Overcoming the Generalization Limits of SLM Finetuning for Shape-Based Extraction of Datatype and Object Properties
This work addresses a domain-specific problem in semantic relation extraction for researchers and practitioners using SLMs with SHACL shapes, offering incremental improvements through practical training strategies.
The paper tackled the challenge of small language models (SLMs) struggling with long-tail distributions of rare properties when extracting both datatype and object properties for complete RDF graph extraction, finding that building a training set where each property exceeds a threshold occurrence performs best for balanced performance.
Small language models (SLMs) have shown promises for relation extraction (RE) when extracting RDF triples guided by SHACL shapes focused on common datatype properties.
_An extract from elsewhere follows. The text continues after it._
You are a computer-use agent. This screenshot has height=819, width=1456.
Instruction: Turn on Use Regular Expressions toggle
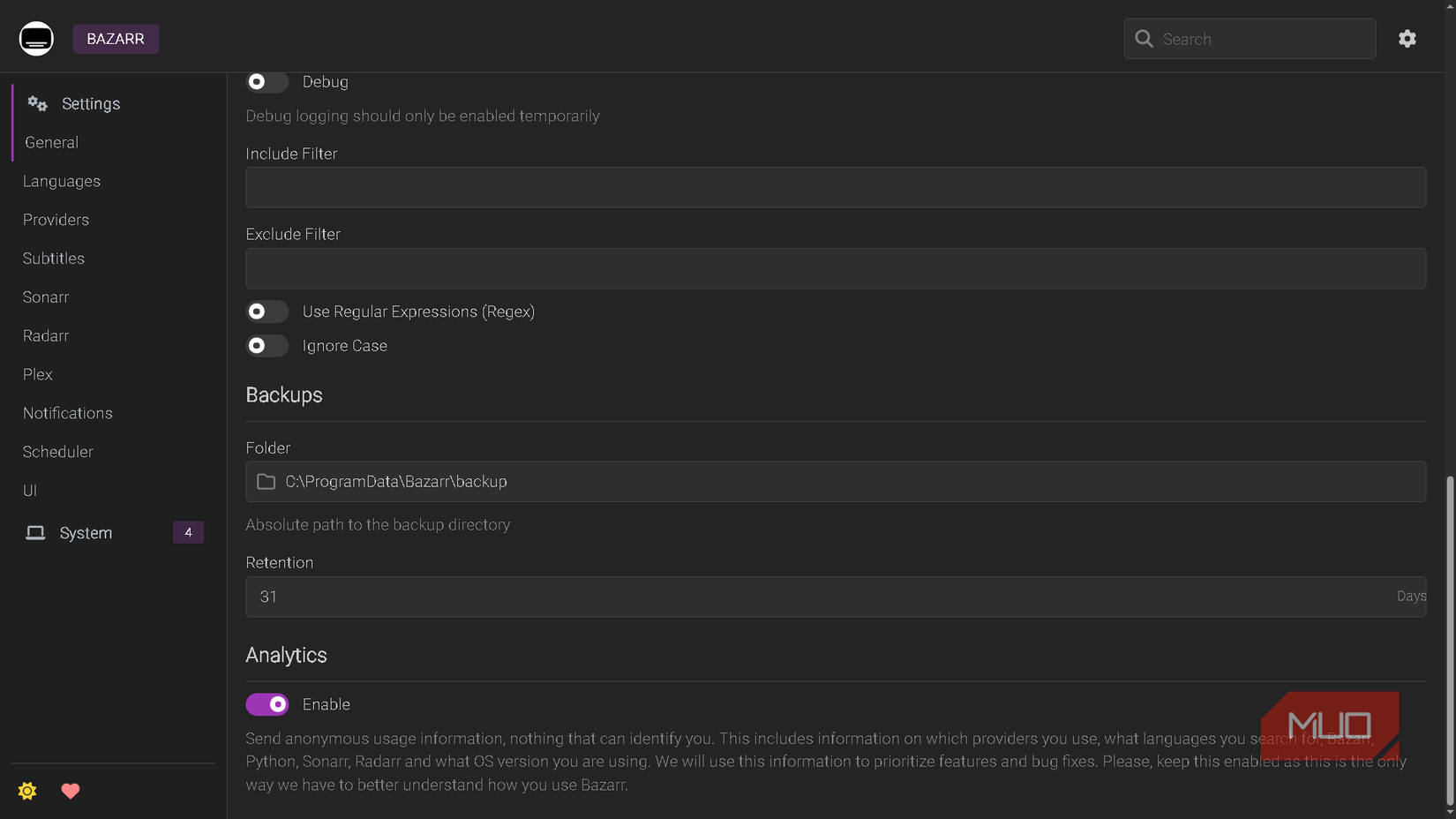pos(266,312)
This paper investigates how SLMs handle both datatype and object properties for a complete RDF graph extraction. We show that the key bottleneck is related to long-tail distribution of rare properties. To solve this issue, we evaluate several strategies: stratified sampling, weighted loss, dataset scaling, and template-based synthetic data augmentation. We show that the best strategy to perform equally well over unbalanced target properties is to build a training set where the number of occurrences of each property exceeds a given threshold. To enable reproducibility, we publicly released our datasets, experimental results and code. Our findings offer practical guidance for training shape-aware SLMs and highlight promising directions for future work in semantic RE.